- [Enunciado] Altere as linhas, começando no início das linhas e terminando na linha que contém "[x=53, y=12]", substituindo "sidebar" por "side panel" e mantendo todo o resto igual. Reproduza apenas esse trecho e não inclua as imagens na resposta.

──────── Dados fornecidos ────────

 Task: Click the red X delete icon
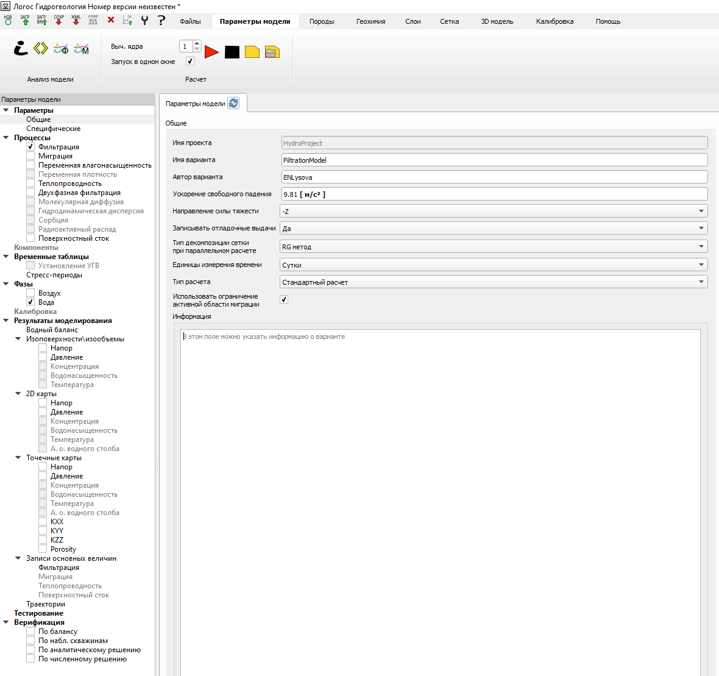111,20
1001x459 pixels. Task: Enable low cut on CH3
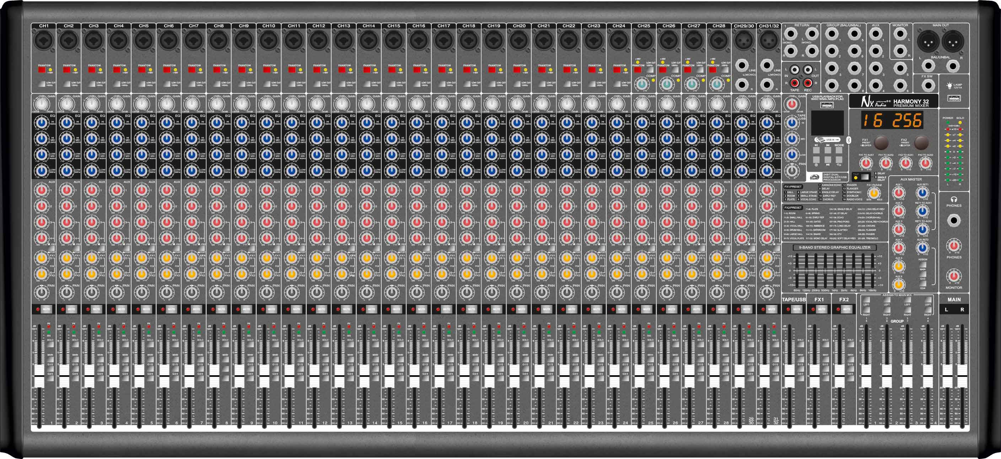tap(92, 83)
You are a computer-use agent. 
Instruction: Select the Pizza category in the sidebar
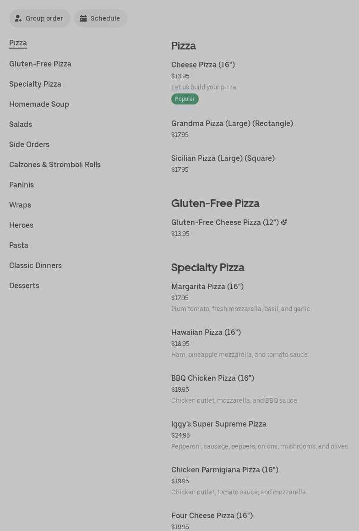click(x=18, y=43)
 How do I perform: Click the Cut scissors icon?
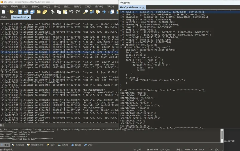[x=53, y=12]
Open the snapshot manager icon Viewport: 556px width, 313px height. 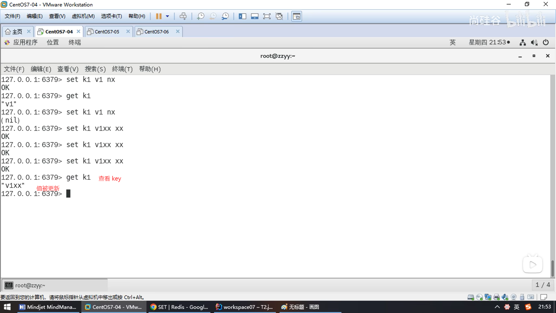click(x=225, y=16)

────────

- [Problema resolvido]
 Task: Click the red X delete icon
111,20
1001x459 pixels. Task: Enable low cut on CH3
tap(92, 83)
You are a computer-use agent. 
Instruction: Select the Pizza category in the side panel
click(x=18, y=43)
 How do I perform: Click the Cut scissors icon?
[x=53, y=12]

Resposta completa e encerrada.